━━━ Materials provided

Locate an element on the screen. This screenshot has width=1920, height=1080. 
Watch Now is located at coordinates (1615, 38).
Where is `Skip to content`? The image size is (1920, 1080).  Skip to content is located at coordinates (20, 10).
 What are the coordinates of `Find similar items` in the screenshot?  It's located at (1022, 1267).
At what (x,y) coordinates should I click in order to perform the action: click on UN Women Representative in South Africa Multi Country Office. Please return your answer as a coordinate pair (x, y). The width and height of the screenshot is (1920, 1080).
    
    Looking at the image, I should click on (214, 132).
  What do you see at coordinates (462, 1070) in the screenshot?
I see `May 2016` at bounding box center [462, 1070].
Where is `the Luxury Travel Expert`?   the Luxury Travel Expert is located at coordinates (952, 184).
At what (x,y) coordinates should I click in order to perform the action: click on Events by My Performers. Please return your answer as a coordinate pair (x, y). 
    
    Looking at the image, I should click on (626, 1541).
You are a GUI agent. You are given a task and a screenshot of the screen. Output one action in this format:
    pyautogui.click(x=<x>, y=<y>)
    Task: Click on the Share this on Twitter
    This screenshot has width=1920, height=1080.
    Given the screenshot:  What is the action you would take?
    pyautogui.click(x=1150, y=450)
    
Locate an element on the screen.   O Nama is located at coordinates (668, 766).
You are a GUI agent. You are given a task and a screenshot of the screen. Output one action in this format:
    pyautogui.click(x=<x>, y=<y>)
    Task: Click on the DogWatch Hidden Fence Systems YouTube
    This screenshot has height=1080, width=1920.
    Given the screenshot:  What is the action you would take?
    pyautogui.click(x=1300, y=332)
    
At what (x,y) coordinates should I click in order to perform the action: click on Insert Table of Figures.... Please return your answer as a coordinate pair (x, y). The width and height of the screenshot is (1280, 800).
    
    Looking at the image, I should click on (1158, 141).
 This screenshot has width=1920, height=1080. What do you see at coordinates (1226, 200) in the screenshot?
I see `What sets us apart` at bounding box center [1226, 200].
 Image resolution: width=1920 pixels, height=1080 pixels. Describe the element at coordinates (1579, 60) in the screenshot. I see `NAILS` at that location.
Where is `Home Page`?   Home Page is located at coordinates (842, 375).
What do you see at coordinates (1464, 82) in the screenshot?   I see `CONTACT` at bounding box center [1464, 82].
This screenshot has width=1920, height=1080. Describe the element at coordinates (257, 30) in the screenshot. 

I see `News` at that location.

━━━━━━

» Written instruction
Edit the items from the line with "is (1280, 800)." up to and including the line with "Looking at the image, I should click on (1158, 141).", changing "Table of Figures" to "List of Figures" and leaving everything else as it is.

» Output for this exercise
At what (x,y) coordinates should I click in order to perform the action: click on Insert List of Figures.... Please return your answer as a coordinate pair (x, y). The width and height of the screenshot is (1280, 800).
    
    Looking at the image, I should click on (1158, 141).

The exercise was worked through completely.